I fatti contestati al genitore potenzialmente non affidatario, dunque, devono riguardare condotte reiterate e ancora presenti al momento della pronuncia che dispone la misura.

Se così non fosse la disposizione inerente l’affidamento della prole potrebbe trasformarsi in una sorta di pena accessoria della condanna penale non definitiva, non tutelando il diritto del genitore (e della prole) di mantenere la possibilità di incidere sulle scelte di vita del figlio, ma punendolo per una condotta solo eventualmente commessa, che potrebbe comunque essere riferita ad un vissuto ampiamente superato dal genitore stesso.

5) riflessioni conclusive

La decisione in commento appare certamente apprezzabile nel suo tentativo di bilanciare il diritto del minore ad essere tutelato da comportamenti pregiudizievoli del genitore con il fondamentale diritto di quest’ultimo a non vedersi considerato responsabile per condotte che potrebbe non aver commesso, stante la non definitività della condanna.

Pur comprendendo dunque il ragionamento posto dal Collegio giudicante alla base della sentenza qui commentata, non si ritiene che il tribunale felsineo, nell’adottare della pronuncia, abbia effettivamente utilizzato tutti gli strumenti processuali a sua disposizione per tutelare entrambi i diritti in gioco.

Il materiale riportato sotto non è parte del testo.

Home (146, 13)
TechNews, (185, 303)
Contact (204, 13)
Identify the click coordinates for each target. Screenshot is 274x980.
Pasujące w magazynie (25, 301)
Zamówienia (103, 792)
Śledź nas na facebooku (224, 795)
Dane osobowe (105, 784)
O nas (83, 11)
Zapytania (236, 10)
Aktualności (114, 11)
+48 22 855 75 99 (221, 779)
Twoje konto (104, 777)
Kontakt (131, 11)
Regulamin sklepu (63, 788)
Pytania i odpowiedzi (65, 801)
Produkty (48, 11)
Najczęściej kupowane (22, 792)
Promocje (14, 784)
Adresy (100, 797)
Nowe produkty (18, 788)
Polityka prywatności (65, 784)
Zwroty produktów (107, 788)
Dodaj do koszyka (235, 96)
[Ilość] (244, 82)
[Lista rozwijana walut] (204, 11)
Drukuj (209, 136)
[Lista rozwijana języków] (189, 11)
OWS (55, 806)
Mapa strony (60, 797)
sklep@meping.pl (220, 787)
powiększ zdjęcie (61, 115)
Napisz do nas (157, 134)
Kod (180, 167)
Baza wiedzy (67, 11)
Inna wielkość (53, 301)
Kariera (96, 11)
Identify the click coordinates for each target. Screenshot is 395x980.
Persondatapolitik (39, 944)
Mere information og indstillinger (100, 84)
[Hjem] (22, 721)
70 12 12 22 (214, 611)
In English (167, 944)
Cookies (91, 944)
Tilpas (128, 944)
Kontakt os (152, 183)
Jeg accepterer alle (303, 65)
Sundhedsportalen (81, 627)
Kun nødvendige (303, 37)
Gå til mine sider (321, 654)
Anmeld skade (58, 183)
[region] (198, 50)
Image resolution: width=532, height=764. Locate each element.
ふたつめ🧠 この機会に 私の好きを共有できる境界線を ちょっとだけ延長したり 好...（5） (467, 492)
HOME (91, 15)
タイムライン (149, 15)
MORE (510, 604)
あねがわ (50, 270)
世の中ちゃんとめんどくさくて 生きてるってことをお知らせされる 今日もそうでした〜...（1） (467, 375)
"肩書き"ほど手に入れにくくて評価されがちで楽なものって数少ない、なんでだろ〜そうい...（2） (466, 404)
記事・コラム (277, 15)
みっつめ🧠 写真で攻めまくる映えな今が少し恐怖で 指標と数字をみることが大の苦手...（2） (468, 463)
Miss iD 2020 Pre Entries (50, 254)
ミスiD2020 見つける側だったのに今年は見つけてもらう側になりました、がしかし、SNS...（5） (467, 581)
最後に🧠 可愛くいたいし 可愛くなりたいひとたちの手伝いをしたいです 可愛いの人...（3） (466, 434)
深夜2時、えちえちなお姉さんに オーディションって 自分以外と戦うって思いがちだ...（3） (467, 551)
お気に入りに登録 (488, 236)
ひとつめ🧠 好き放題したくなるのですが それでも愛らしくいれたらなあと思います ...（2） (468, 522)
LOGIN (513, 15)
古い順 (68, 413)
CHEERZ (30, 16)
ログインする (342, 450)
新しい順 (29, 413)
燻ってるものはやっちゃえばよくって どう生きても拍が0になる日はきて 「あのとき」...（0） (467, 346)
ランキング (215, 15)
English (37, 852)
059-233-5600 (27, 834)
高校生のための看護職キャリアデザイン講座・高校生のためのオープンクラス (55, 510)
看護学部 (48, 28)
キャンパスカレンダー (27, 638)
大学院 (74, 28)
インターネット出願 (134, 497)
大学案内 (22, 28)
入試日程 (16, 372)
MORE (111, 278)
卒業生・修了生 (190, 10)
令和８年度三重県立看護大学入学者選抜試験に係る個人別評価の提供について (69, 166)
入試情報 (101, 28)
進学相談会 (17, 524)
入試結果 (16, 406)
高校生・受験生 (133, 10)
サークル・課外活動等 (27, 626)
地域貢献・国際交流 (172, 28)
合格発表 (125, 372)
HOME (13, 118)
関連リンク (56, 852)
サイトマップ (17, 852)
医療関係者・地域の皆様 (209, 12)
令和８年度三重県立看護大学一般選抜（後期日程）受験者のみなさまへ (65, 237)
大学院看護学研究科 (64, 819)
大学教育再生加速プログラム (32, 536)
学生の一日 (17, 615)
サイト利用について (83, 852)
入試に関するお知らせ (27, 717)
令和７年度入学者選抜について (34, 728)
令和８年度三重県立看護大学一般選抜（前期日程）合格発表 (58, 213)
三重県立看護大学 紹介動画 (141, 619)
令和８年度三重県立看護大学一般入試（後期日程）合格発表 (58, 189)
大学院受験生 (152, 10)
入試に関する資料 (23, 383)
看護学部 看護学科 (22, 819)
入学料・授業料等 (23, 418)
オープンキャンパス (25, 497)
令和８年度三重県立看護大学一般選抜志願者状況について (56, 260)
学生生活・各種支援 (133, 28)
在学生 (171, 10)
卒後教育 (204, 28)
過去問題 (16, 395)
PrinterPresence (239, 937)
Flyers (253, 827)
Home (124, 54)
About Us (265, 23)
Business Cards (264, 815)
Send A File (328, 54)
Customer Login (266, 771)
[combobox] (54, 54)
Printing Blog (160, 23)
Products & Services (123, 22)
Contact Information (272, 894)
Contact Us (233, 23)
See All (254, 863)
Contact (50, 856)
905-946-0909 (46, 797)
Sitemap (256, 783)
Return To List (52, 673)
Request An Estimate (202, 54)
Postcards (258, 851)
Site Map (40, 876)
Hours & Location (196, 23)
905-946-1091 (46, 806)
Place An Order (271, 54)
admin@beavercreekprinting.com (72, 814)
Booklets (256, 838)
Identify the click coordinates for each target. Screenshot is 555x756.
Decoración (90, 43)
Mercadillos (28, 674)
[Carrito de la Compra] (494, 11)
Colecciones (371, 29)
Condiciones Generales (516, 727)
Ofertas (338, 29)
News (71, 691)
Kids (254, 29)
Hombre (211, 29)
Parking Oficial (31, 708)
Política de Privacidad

Un approfondimento istruttorio nelle modalità in precedenza indicate, infatti (indagine psico sociale a cura dei servizi preposti ovvero CTU) avrebbe verosimilmente sgomberato il campo da ogni dubbio, in positivo o in negativo, rispetto all’effettività ed attualità della condotta posta in essere dal genitore dichiarato non affidatario, garantendo in tale modo un’effettiva tutela di entrambi i (fondamentali) diritti sopra richiamati.